Les deux sortilèges se percutèrent, donnèrent une boule de feu vert et explosèrent, emplissant la pièce de petits cristaux jaunes.
Les mages échangèrent un regard mauvais, long et appuyé, sur lequel on aurait grillé des châtaignes.
Cardant était franchement surpris. Il n’aurait pas dû. Les mages de huitième niveau sont rarement forcés de se livrer à des concours de technique magique. En théorie, il n’existe que sept autres mages de puissance égale, et tout inférieur est par définition, disons… inférieur. Ils en éprouvent de la suffisance. Mais Duzinc, de son côté, était au cinquième niveau.

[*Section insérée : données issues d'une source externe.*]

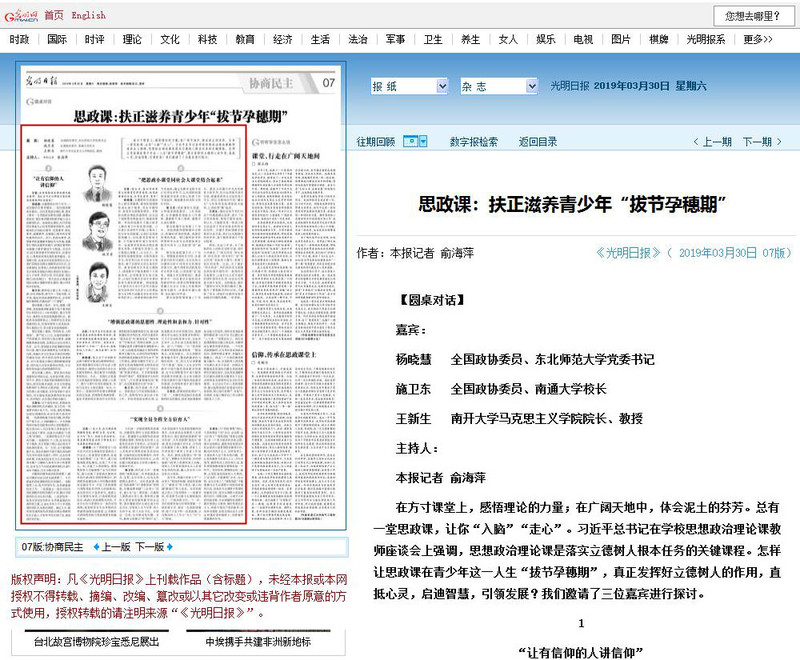Viewport: 800px width, 660px height.
Task: Click the 《光明日报》 source link
Action: [630, 254]
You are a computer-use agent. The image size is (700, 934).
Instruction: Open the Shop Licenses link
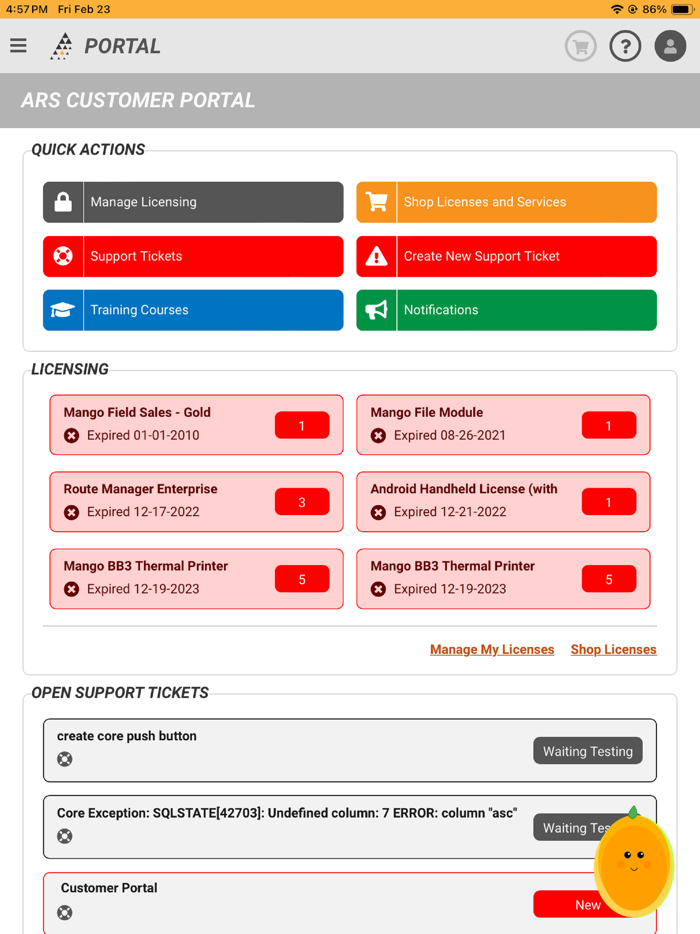613,649
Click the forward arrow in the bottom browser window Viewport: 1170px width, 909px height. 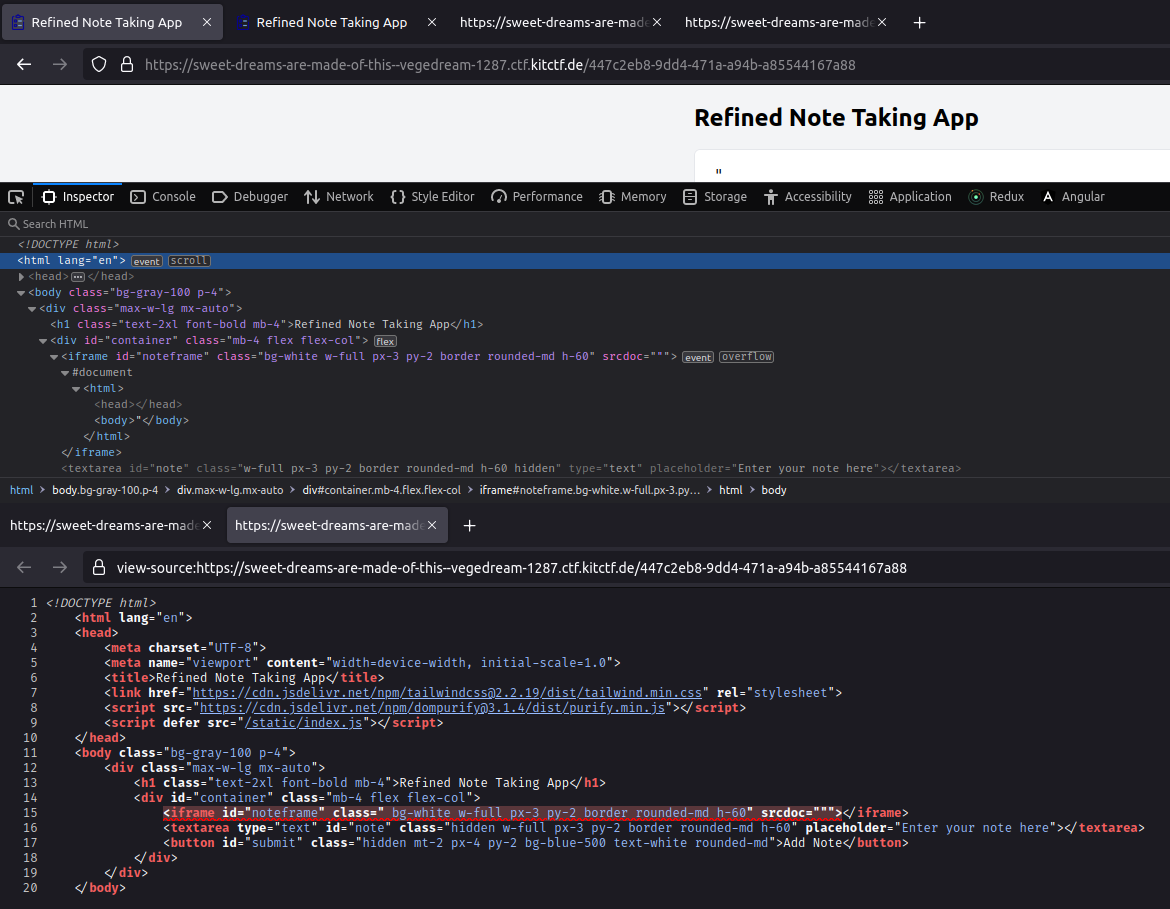point(60,567)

C’est peut-être dur en haut de l’échelle, et probablement encore plus dur tout en bas, mais entre les deux ça l’est tellement qu’on pourrait s’en servir pour ferrer les chevaux. À ce stade, tous les sans-espoir, les paresseux, les imbéciles et les carrément malchanceux ont été éliminés, le terrain est dégagé et chaque mage se retrouve seul, cerné de tous côtés d’ennemis mortels. Les quatrièmes poussent par en dessous, dans l’espoir de le faire trébucher. Les sixièmes arrogants, au-dessus, ne demandent qu’à piétiner ses ambitions. Et bien entendu, tout autour, les collègues cinquièmes n’attendent qu’une occasion de réduire un peu la concurrence. Et qui n’avance pas recule. Les mages de cinquième niveau sont vicieux et coriaces, ils ont des réflexes d’acier et des yeux comme deux fentes étroites à force de fixer le dernier furlong métaphorique au bout duquel attend la récompense des récompenses : le chapeau d’Archichancelier.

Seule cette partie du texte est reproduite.